THE PROBLEM
In the items running from the line containing "Add product with Lisää ostoskoriin button" through the line containing "pyautogui.click(x=58, y=17)", inclusive, substitute "Which point should I select to" for every occurrence of "Where should I click to" and leave everything else unchanged. Reproduce only those lines.

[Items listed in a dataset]
-=-=-=-=-
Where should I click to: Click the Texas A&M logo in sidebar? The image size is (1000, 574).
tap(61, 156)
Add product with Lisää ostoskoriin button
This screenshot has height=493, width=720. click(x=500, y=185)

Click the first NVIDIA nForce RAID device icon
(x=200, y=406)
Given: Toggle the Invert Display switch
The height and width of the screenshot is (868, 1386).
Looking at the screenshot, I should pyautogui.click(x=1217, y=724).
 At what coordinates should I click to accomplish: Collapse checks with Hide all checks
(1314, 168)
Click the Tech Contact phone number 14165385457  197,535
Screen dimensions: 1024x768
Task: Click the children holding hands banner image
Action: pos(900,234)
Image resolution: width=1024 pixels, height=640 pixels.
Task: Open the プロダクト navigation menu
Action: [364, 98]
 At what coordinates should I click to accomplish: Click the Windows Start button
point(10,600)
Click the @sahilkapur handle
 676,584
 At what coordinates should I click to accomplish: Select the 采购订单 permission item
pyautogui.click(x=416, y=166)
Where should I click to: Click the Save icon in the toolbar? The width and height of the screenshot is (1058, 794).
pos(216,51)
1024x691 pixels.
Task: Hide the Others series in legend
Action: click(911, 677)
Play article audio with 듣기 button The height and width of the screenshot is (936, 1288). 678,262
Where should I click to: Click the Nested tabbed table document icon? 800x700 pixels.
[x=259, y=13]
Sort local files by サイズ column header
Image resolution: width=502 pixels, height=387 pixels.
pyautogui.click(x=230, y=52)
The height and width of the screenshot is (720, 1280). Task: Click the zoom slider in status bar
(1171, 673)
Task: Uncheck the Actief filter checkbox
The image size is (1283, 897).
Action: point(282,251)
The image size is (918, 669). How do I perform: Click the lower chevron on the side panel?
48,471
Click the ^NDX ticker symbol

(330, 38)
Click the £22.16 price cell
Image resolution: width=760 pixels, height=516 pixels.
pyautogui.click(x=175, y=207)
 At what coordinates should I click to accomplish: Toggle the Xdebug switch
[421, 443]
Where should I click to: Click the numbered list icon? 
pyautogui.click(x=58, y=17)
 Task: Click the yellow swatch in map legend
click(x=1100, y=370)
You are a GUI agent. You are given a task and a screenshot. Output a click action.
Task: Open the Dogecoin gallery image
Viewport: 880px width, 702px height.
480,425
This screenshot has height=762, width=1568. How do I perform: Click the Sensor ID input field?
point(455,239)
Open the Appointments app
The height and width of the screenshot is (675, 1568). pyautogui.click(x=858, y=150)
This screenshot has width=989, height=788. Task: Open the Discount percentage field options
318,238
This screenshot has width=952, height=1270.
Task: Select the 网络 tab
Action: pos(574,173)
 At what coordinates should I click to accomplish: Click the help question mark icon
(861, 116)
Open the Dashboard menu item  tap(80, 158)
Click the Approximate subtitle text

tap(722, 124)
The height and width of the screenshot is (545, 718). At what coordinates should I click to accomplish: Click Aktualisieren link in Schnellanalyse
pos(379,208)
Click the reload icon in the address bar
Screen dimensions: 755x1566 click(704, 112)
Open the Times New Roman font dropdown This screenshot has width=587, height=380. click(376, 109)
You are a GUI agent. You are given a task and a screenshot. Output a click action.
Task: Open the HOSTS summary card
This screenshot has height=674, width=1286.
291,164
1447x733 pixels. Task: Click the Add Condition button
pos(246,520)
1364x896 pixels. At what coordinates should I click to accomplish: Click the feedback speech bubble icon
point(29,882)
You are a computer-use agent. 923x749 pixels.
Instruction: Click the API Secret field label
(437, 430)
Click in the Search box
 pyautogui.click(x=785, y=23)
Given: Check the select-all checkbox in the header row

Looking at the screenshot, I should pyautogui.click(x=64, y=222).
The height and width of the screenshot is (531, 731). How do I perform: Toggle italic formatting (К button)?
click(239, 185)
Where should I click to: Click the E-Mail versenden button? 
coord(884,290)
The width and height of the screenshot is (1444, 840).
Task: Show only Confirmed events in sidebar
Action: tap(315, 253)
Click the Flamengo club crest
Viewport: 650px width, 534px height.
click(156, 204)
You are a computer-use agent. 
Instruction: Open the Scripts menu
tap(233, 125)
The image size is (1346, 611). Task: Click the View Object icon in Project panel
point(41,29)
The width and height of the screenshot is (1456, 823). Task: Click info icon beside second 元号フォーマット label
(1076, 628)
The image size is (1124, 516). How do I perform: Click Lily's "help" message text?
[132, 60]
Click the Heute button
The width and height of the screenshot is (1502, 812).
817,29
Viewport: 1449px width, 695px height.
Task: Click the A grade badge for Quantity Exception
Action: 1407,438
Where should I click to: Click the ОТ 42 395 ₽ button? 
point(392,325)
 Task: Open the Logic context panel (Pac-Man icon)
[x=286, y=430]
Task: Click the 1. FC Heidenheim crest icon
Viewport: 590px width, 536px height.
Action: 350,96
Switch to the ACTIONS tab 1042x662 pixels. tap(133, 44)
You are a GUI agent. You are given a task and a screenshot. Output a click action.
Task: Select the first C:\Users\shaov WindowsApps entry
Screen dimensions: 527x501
-=-=-=-=-
FULL OUTPUT
Add product with Lisää ostoskoriin button
This screenshot has height=493, width=720. click(x=500, y=185)

Click the first NVIDIA nForce RAID device icon
(x=200, y=406)
Given: Toggle the Invert Display switch
The height and width of the screenshot is (868, 1386).
Looking at the screenshot, I should pyautogui.click(x=1217, y=724).
 At what coordinates should I click to accomplish: Collapse checks with Hide all checks
(1314, 168)
Click the Tech Contact phone number 14165385457  197,535
Screen dimensions: 1024x768
Task: Click the children holding hands banner image
Action: pos(900,234)
Image resolution: width=1024 pixels, height=640 pixels.
Task: Open the プロダクト navigation menu
Action: [364, 98]
 At what coordinates should I click to accomplish: Click the Windows Start button
point(10,600)
Click the @sahilkapur handle
 676,584
 At what coordinates should I click to accomplish: Select the 采购订单 permission item
pyautogui.click(x=416, y=166)
Which point should I select to: Click the Save icon in the toolbar? The width and height of the screenshot is (1058, 794).
pos(216,51)
1024x691 pixels.
Task: Hide the Others series in legend
Action: click(911, 677)
Play article audio with 듣기 button The height and width of the screenshot is (936, 1288). 678,262
Which point should I select to: Click the Nested tabbed table document icon? 800x700 pixels.
[x=259, y=13]
Sort local files by サイズ column header
Image resolution: width=502 pixels, height=387 pixels.
pyautogui.click(x=230, y=52)
The height and width of the screenshot is (720, 1280). Task: Click the zoom slider in status bar
(1171, 673)
Task: Uncheck the Actief filter checkbox
The image size is (1283, 897).
Action: point(282,251)
The image size is (918, 669). How do I perform: Click the lower chevron on the side panel?
48,471
Click the ^NDX ticker symbol

(330, 38)
Click the £22.16 price cell
Image resolution: width=760 pixels, height=516 pixels.
pyautogui.click(x=175, y=207)
 At what coordinates should I click to accomplish: Toggle the Xdebug switch
[421, 443]
Which point should I select to: Click the numbered list icon? 
pyautogui.click(x=58, y=17)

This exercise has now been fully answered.